Il terzo motivo va disatteso. Va premesso che, come precisato in Cass. n. 8184/14, ai sensi dell’art. 28 del codice in materia di protezione dei dati personali, il titolare del trattamento è la persona giuridica, non il legale rappresentante o l’amministratore, e che, come sottolineato in Cass. n. 13657/16, detto codice deroga al principio della imputabilità personale della sanzione di cui alla legge n. 689/1981, configurando, nello specifico regime sanzionatorio ivi dettato, un’autonoma responsabilità della persona giuridica. Tale responsabilità non può ritenersi oggettiva ma, analogamente a quanto previsto dal d.lgs. 231/2000 in tema di responsabilità da reato degli enti, va configurata come “colpa di organizzazione”, da intendersi, in senso normativo, come rimprovero derivante dall’inottemperanza da parte dell’ente dell’obbligo di adottare le cautele, organizzative e gestionali, necessarie a prevenire la commissione degli illeciti (cfr. SSUU Penali n. 38343/14). Correttamente, quindi, il Tribunale ha negato efficacia esimente alla circostanza che il ritardo nella rimozione dal sito web dei dati personali della dipendente sia dipesa da una disfunzione degli applicativi informatici gestiti da un consulente esterno, rilevando che tale circostanza era «pienamente riconducibile alla sfera di signoria dell’Ente e de/suo apparato» (pag. 7 della sentenza).
Il quarto motivo va pur esso rigettato, alla luce delle considerazioni già svolte nel corso dell’esame del secondo motivo in ordine alla portata del disposto dell’articolo 132, co. 1, n. 4 c.p.c.
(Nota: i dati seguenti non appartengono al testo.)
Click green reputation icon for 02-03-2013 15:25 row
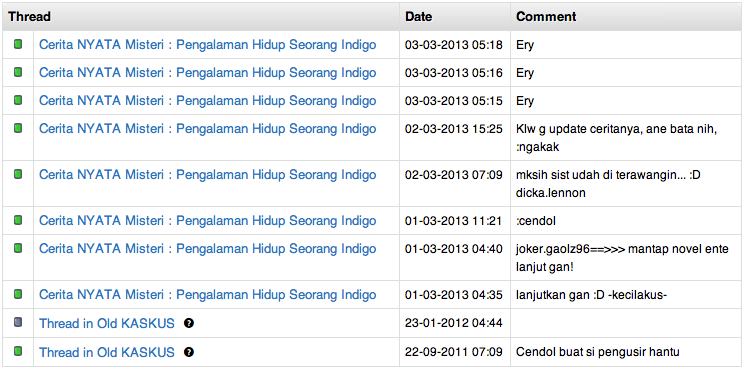The width and height of the screenshot is (745, 371). pos(18,128)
Il tribunale ha sufficientemente dato conto delle ragioni della propria decisione in punto di colpa dell’Amministrazione municipale mediante il richiamo alla riconducibilità dell’illecito alla sfera di signoria dell’Ente.
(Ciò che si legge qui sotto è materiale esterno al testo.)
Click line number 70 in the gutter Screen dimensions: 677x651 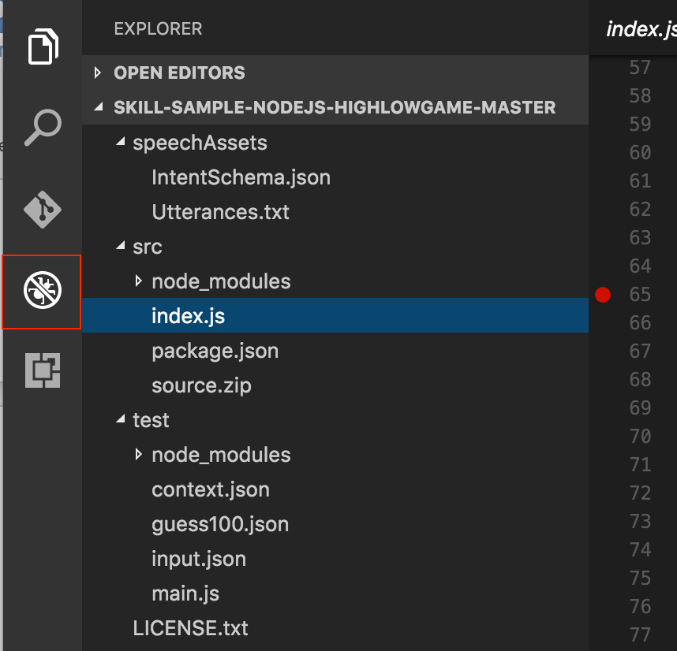point(640,436)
Il ricorso va dunque rigettato. Le spese seguono la soccombenza. Deve altresì darsi atto della sussistenza dei presupposti per il versamento, da parte del ricorrente, del raddoppio del contributo unificato ex art. 13, comma 1-quater, d.P.R. 115/02, se dovuto.
PQM
La Corte dichiara il ricorso inammissibile e infondato.
Condanna il ricorrente a rifondere al controricorrente le spese del giudizio di cassazione, che liquida in 1.500 euro, oltre 200 euro per esborsi ed oltre accessori di legge. Si dà atto della sussistenza dei presupposti processuali per il versamento, da parte del ricorrente, di un ulteriore importo a titolo di contributo unificato pari a quello previsto per il ricorso principale, a norma del comma 1 bis dello stesso articolo 13, se dovuto.